If dealing with lawsuits is part of your risk management role and litigation management is not in your skill set, frustration with legal processes might be a regular part of your day. Key to the success of these processes is the partnership between the risk management team and defense counsel. Cooperation and teamwork are critical to the accurate and successful handling of medical professional liability, general liability and other types of cases that cross the desk of health care risk management professionals. From filing to resolution, these cases can stretch out over months or years.
The relationship between defense counsel and health care organizations, which often flows through the risk management team, is an important one. Risk managers, both new and experienced, may be unfamiliar with various phases of litigation and how cases progress. While the big picture might be vast and overwhelming, each individual in the process needs to be aware of how their contributions, large or small, can positively or negatively influence the outcome of a case.
Carolyn (Carrie) Stein has been a defense attorney for 28 years, specializing in medical malpractice. Stein works closely with risk management, administrative and clinical staff at a variety of health care organizations. She also has professional relationships and shares her experiences with many risk management professionals through her participation in the American Society for Health Care Risk Management and in the Maryland-District of Columbia Society for Health Care Risk Management, where she is currently a Board Member-at-Large.
Stein recently shared the Top 8 Tips she considers vital to the success of the risk management/defense attorney working relationship:
1. Identification. Defense counsel will need help identifying the people within the organization with information pertinent to the defense of the case, whether they are direct providers, have expertise in a related clinical area or have a nonclinical role, such as engineering or security. The risk management team can also confirm existence of medical, administrative and other records related to the litigation.
2. Liaison. A call from a defense attorney to discuss the lawsuit might distress an involved clinician. Members of the risk management team are important in allaying fears, acting as liaisons and encouraging their employees to cooperate and communicate with defense counsel. It might be advisable for the risk manager to sit in on attorney-clinician conversations.
3. Discovery. According to Black’s Law Dictionary, “The discovery process is an appropriate name for the period prior to when a trial begins when both sides to a lawsuit gather information that may pertain to that particular lawsuit. The discovery process can help both sides turn up facts and information that they may not have been aware of and which can help them build their respective cases.” Discovery in a civil case might include depositions, document production (e.g., medical records, hospital policies, documentation of staff certifications) and interrogatories. This process may take anywhere from a few months to a year or more, with multiple deadlines sprinkled throughout. When the attorney sends a case schedule (or Scheduling Order), adding these dates to a shared calendar is very helpful. Further, assistance in helping the defense attorney determine what documents (such as policies and procedures, job descriptions, educational materials) the organization may or may not have is critical.
4. Depositions. Defense attorneys often need help from risk managers to ensure that the staff can be made available and are willing to cooperate in telephone calls, interviews and proceedings such as depositions. It is not uncommon for a staff member to want to be compensated for their time. Working with the supervisors can help lead to mutual understandings regarding when a staff member needs to be “on the clock” but off patient care duties so that they can be deposed. Adequate coverage is essential, as having the employee witness concentrate on the deposition without worry over whether patient care is being covered can pay off with more relaxed and focused testimony. Staff members might feel more comfortable having someone from their organization (such as a member of the risk management team) present when they testify. On the other hand, some staff members may want to be as far away as possible from the organization and anyone else who works there when they are deposed.

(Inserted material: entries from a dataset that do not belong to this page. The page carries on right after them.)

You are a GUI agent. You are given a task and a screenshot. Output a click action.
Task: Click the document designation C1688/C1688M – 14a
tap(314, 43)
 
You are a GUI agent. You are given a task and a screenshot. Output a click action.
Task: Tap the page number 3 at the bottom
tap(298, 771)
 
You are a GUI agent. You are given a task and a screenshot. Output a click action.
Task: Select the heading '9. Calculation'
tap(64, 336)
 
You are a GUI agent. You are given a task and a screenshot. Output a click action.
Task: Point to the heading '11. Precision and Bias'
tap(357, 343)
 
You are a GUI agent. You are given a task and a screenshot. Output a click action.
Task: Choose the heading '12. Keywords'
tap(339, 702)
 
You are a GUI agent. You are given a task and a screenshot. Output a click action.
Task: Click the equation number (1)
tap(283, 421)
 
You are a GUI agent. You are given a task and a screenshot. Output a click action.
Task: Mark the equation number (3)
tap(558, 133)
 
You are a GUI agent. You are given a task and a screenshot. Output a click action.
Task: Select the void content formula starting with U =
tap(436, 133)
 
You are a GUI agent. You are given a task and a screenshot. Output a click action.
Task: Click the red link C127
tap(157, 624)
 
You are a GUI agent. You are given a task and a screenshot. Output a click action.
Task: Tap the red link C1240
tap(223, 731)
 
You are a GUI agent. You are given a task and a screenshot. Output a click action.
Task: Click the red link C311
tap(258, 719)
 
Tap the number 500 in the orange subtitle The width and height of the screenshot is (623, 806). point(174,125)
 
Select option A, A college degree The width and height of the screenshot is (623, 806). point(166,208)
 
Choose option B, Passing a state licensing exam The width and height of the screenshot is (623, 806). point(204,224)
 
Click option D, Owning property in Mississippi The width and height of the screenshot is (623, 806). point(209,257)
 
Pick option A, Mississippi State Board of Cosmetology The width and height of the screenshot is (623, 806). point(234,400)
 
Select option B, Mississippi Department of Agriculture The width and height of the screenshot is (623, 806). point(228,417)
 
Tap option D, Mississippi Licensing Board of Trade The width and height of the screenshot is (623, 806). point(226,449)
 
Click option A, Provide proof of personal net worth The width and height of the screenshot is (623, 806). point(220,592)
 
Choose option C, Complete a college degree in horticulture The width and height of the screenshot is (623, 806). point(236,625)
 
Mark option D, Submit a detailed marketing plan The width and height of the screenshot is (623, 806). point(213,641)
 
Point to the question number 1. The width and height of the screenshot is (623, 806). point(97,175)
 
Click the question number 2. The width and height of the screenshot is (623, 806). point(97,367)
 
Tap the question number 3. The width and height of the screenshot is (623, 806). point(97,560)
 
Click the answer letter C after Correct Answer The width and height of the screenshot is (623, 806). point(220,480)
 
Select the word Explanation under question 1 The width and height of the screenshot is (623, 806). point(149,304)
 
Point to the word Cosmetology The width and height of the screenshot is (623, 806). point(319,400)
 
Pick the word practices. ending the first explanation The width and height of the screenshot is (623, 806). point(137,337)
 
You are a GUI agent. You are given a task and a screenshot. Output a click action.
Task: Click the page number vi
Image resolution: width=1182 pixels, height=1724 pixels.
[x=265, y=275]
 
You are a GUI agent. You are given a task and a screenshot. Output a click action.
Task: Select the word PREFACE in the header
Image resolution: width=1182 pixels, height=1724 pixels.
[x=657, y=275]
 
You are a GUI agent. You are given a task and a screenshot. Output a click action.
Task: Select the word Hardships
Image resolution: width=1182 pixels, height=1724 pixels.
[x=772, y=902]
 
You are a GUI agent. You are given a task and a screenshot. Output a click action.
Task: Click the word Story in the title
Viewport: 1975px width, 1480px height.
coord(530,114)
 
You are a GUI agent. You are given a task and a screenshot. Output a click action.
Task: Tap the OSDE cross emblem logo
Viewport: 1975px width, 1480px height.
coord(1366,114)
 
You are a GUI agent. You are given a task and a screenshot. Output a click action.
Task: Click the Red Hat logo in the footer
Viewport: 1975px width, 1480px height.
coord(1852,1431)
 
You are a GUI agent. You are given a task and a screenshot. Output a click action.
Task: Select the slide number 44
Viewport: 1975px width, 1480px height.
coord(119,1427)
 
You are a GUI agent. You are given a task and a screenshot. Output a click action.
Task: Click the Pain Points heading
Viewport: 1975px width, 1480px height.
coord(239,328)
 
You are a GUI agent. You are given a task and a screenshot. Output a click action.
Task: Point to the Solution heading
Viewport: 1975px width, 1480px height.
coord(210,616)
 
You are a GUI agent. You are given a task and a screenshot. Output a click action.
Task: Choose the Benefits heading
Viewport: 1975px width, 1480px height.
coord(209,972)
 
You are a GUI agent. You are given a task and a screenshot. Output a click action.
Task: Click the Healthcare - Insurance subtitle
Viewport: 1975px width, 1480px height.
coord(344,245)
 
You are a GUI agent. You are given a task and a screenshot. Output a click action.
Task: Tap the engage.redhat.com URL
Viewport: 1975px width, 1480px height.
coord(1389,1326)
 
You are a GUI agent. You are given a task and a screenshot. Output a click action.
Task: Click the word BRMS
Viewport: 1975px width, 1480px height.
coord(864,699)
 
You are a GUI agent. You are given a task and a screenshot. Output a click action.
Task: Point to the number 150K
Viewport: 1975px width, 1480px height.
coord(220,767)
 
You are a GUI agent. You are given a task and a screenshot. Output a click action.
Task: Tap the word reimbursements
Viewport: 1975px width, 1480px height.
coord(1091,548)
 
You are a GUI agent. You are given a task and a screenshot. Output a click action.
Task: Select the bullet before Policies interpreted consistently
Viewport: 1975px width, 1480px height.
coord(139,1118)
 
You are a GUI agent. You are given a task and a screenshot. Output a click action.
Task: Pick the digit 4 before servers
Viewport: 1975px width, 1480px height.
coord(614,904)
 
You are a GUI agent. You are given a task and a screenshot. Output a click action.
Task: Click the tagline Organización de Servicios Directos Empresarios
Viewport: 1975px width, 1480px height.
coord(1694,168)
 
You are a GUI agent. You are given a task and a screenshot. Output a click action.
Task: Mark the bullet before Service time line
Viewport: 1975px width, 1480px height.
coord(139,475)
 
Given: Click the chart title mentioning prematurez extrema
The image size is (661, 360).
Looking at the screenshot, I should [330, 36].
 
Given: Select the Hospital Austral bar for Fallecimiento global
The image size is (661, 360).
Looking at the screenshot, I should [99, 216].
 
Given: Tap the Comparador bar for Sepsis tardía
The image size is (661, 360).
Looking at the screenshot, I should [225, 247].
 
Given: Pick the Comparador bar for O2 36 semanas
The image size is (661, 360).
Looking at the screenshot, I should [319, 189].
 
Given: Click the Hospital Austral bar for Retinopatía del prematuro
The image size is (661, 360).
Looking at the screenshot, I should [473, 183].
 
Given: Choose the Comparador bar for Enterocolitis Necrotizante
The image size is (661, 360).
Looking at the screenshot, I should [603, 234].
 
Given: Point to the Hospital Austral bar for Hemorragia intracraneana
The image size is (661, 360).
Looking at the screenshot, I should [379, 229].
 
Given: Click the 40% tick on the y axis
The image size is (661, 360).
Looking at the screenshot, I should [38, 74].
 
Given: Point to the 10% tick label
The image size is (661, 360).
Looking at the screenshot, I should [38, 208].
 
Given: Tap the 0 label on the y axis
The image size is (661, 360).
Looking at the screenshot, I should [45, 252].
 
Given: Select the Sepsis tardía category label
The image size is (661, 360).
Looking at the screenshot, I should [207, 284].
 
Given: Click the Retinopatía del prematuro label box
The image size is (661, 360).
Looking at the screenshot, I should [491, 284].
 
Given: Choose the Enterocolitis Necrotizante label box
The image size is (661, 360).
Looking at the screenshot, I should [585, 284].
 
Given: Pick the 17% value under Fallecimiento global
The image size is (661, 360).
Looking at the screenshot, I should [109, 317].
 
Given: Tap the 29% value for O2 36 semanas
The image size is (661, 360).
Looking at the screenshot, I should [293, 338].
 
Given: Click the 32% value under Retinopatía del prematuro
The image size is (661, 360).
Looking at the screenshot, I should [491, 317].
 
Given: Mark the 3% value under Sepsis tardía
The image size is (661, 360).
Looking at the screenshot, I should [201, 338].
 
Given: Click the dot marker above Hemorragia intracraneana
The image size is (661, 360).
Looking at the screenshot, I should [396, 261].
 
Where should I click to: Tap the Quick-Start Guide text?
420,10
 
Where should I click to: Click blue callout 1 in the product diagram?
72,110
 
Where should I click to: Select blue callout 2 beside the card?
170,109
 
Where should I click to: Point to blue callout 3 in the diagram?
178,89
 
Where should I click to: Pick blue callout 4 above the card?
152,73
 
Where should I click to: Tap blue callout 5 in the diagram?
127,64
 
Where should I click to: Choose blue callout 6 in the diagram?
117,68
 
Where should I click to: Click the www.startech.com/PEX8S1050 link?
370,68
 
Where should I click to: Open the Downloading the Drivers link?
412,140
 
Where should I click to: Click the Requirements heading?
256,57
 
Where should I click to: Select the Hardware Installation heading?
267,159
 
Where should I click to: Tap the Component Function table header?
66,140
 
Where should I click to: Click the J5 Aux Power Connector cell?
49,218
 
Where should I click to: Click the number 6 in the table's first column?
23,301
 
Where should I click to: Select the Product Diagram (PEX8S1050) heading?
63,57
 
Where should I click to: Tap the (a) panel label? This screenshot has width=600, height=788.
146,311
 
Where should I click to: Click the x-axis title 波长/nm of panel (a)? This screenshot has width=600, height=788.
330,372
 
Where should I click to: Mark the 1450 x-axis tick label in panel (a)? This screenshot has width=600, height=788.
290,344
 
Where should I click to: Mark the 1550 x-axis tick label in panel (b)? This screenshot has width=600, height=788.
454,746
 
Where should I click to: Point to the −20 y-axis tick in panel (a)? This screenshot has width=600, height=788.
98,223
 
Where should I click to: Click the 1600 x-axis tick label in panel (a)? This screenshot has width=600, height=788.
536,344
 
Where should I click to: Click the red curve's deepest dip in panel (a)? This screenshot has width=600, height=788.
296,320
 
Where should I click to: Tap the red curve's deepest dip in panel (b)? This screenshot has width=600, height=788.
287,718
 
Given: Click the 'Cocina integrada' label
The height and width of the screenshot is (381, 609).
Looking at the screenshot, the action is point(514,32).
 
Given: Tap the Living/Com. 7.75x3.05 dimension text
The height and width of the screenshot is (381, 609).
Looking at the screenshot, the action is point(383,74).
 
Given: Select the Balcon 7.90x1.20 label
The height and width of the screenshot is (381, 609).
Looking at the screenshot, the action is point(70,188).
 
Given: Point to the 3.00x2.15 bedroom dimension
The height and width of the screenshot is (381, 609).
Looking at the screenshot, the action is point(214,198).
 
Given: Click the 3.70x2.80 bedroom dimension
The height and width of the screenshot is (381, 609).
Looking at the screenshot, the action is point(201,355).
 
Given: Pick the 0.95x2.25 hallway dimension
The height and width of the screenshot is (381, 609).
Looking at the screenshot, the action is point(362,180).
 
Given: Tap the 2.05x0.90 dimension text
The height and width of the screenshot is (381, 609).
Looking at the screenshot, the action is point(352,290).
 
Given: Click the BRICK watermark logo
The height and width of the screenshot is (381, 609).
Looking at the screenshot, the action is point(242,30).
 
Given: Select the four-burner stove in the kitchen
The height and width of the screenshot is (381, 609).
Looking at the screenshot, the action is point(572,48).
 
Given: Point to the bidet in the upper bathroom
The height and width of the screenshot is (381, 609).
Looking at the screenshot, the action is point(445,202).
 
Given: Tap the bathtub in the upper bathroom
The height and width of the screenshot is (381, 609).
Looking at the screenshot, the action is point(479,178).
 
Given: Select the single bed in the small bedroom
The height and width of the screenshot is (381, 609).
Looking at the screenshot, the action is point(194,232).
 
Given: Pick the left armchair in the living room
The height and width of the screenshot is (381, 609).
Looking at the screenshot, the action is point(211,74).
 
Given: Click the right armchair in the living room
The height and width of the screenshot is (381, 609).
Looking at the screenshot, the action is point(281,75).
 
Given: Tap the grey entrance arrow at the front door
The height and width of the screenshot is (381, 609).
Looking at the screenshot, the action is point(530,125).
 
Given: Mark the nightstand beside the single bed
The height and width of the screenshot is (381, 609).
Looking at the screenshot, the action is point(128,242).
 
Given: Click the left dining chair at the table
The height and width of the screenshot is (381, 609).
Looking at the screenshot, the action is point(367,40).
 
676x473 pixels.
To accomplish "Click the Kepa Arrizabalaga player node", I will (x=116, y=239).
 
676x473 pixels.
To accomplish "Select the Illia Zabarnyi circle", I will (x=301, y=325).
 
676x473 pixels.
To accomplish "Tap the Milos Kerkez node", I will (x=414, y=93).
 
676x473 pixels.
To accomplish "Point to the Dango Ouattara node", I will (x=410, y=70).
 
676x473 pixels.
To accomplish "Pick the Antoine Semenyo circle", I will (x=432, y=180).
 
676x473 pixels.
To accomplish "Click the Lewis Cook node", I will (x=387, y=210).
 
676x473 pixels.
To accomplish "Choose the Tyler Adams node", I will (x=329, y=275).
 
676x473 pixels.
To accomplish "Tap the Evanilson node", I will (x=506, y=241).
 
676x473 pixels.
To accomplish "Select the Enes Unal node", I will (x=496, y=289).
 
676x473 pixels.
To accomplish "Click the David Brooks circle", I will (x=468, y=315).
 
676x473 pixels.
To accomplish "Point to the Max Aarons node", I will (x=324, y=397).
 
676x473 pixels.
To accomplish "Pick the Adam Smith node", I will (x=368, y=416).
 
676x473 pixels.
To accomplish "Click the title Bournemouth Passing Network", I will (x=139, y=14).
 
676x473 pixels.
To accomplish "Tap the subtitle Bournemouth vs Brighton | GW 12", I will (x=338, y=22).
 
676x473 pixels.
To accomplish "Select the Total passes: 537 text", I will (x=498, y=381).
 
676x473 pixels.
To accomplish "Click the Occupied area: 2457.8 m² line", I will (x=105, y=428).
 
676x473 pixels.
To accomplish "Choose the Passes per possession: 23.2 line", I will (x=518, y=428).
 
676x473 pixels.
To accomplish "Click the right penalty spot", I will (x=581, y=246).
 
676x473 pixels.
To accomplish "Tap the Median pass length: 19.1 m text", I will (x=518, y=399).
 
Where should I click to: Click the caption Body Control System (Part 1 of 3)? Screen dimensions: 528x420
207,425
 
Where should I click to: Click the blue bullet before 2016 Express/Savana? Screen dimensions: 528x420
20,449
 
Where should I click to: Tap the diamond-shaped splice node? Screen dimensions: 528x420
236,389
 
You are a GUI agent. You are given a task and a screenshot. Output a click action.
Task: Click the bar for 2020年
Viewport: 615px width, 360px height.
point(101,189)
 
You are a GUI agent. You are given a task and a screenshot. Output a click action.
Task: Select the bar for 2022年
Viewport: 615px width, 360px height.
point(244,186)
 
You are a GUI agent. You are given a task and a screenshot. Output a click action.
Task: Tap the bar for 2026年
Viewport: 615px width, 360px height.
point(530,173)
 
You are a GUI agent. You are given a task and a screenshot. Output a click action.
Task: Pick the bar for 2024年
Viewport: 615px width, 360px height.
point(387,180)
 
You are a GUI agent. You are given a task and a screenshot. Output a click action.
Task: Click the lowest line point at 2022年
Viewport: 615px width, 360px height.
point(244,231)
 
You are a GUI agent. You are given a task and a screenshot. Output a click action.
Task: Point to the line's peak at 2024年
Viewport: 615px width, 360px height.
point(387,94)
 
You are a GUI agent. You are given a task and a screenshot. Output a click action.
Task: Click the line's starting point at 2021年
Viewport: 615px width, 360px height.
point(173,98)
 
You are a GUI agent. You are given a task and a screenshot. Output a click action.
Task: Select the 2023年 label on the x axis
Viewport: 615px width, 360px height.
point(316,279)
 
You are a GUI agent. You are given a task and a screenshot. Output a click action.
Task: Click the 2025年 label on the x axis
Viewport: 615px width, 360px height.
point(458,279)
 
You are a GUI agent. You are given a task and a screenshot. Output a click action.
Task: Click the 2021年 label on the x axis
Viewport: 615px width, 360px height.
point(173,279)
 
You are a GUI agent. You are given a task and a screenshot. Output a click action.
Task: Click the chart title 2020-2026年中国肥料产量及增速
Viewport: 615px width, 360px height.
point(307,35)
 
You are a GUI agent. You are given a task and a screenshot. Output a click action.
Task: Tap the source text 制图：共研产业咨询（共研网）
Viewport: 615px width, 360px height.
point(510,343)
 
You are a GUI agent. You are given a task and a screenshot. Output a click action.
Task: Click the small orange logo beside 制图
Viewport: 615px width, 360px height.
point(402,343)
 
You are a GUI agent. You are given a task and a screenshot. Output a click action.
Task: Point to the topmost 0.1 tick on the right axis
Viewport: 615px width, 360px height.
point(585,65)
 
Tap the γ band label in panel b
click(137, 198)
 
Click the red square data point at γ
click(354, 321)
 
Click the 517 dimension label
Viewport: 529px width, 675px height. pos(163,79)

5. Medical records. An important initial step in the case is securing all of the medical records from the defendant facility or health care provider on the first attempt. It can create problems down the line if records keep surfacing that were not included with the initial set provided. As a proactive measure, work with the Health Information Management Department to identify parts of the legal medical record and to develop processes to be compliant in response to requests and subpoenas, avoiding prolonged document production.
6. Interrogatories. Before the draft is sent to the risk manager, the attorneys will prepare draft discovery responses — answers to interrogatories and Response to Requests for Production of Documents — based on everything they have learned about the case. At that point, the risk manager’s timely assistance is necessary for “filling in the blanks” and reviewing the responses for accuracy.
7. Deadlines. When attorneys ask for something repeatedly, they are not trying to be bothersome. This usually happens because of scheduling deadlines imposed by the court. Failure to meet deadlines may result in sanctions against your organization or, even worse, a court order saying that you cannot present certain defenses due to failures in meeting deadlines.
8. Internal reporting. Defense attorneys want to help. If risk managers let the attorneys know what is needed on their end (for example, for their own reporting, case evaluation or setting reserves), the attorney will make sure they receive it in a timely manner.
These suggestions will help the risk management and defense counsel teams, as well as the organization and staff, work through the often bumpy litigation process. Familiarity with the litigation framework may help the risk management team and defendants understand the rationale behind the many necessary steps, and why each individual contribution is important.
Nancy Connelly, RN, BA, CPHRM, DFASHRM is a risk management consultant with RCM&D in Baltimore. She serves as deputy chair of the ASHRM Forum and is a member of ASHRM’s Education and Content Committee.